Task details: Quote the passage on Uruguay's energy and environment word for word, starting at "Hydroelectric energy once" and going down to "Salto Grande Dam.".

Document excerpt:

-----

Hydroelectric energy once produced over half of the sustainable electrical energy for Uruguay. The largest dams are located on the Uruguay River, the biggest being the Salto Grande Dam.

Two more dams will be built in Uruguay, without the moving of any housing or population. Even though these two dams are being constructed, the country intends to move away from hydroelectric energy because of climate change. More and more droughts affect the region and becoming too dependent on these dams has forced Uruguay to purchase great amounts of fossil fuels from other countries to produce electricity.

=== Biomass energy ===
Uruguay possesses very developed forest, cattle and agriculture industries. From being practically nonexistent in 2004, only generating 1% of Uruguay's electric energy, it reached 13% in 2014. The two main agencies that create this energy source are UPM and Montes del Plata, two pulp mills that have great awareness for the environment.

==Agencies==
The main state agency in charge of the environment is the National Directorate for the Environment (Dirección Nacional de Medio Ambiente, DINAMA) which is part of the Ministry of Housing, Territorial Planning and Environment.

==Green parties==
Green politics did not set roots in Uruguay until in the 1989 election, when the Green Eto-Ecologist Party won 0.5% of the popular vote; in general, environmental organizations have had low political significance, often as part of other bigger parties.

In the 2014 election a new political group, the Ecologist Radical Intransigent Party, took part, led by Cesar Vega. They emphasize the preservation of natural resources and are against open-pit mining.

-----

Data shown:
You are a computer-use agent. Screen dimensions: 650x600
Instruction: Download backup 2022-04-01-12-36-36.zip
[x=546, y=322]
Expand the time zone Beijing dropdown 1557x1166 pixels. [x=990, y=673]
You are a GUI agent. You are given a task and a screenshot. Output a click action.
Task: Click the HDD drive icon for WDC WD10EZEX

-----

Task answer:
Hydroelectric energy once produced over half of the sustainable electrical energy for Uruguay. The largest dams are located on the Uruguay River, the biggest being the Salto Grande Dam.